[Saved entries]
########################################
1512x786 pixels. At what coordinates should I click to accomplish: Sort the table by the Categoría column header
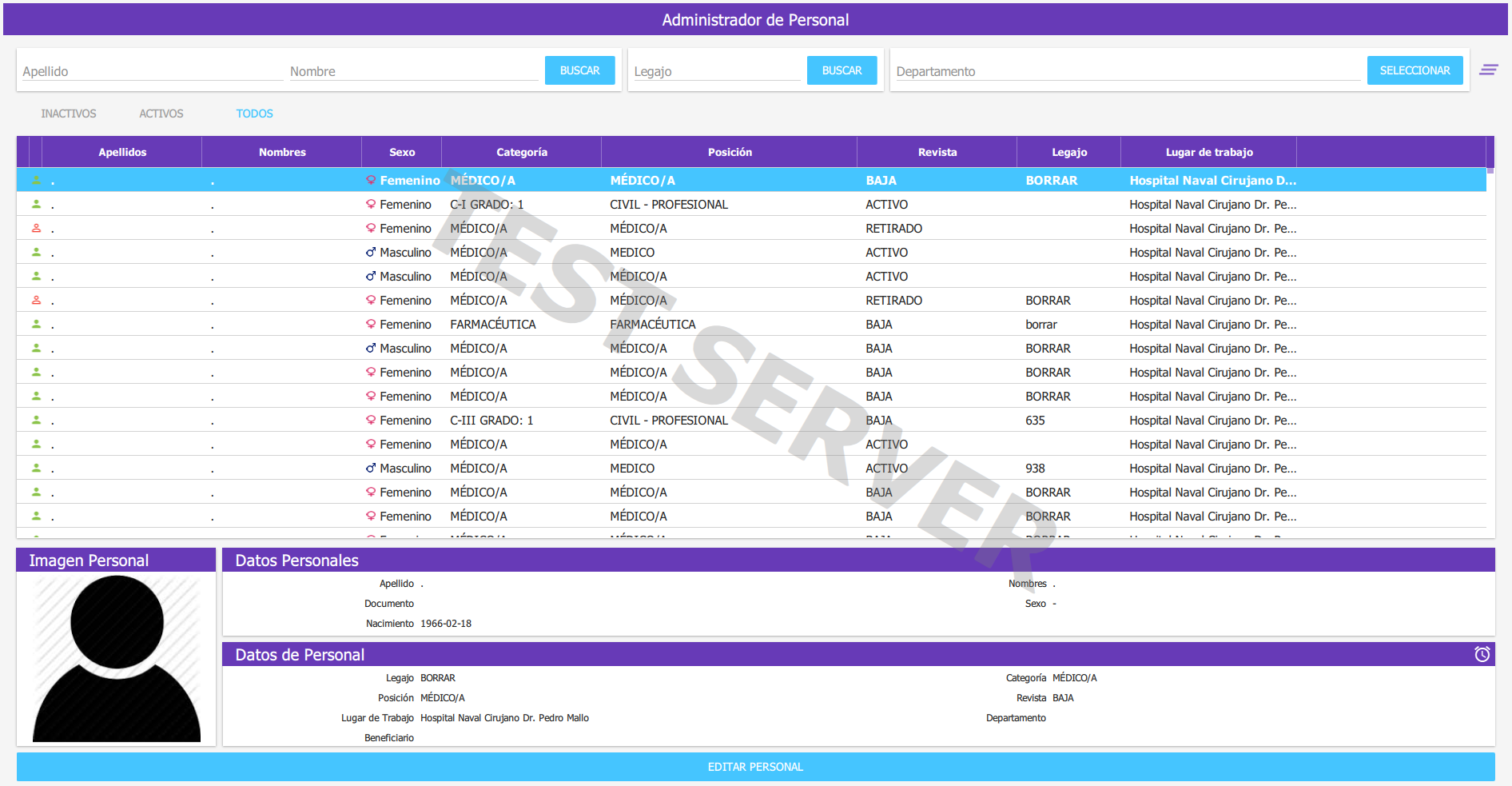[521, 152]
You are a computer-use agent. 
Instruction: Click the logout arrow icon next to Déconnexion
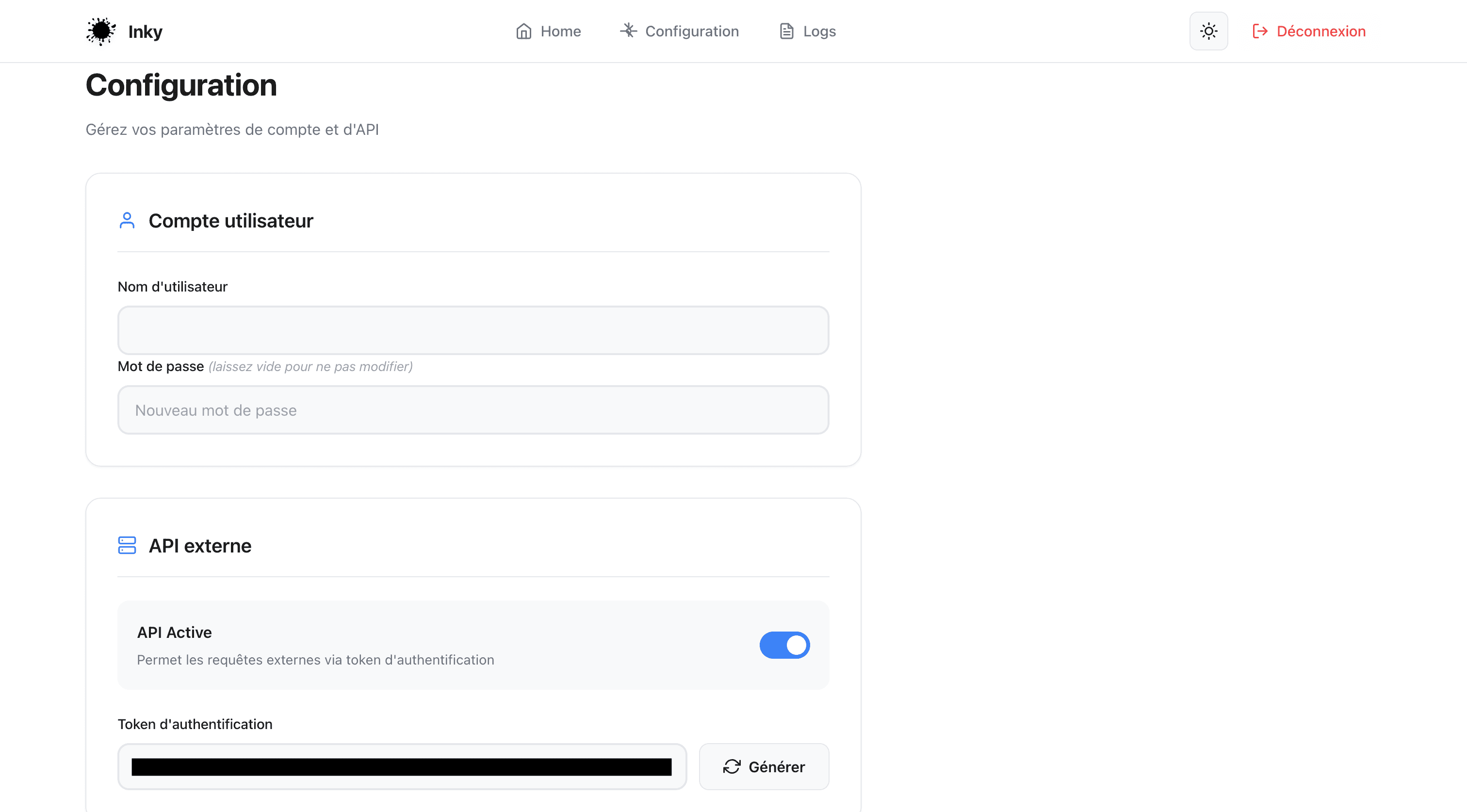point(1260,31)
########################################
Exactly as written above, print every line of the data but not its pictures.

> Output of the exercise
1512x786 pixels. At what coordinates should I click to accomplish: Sort the table by the Categoría column header
[521, 152]
You are a computer-use agent. 
Instruction: Click the logout arrow icon next to Déconnexion
point(1260,31)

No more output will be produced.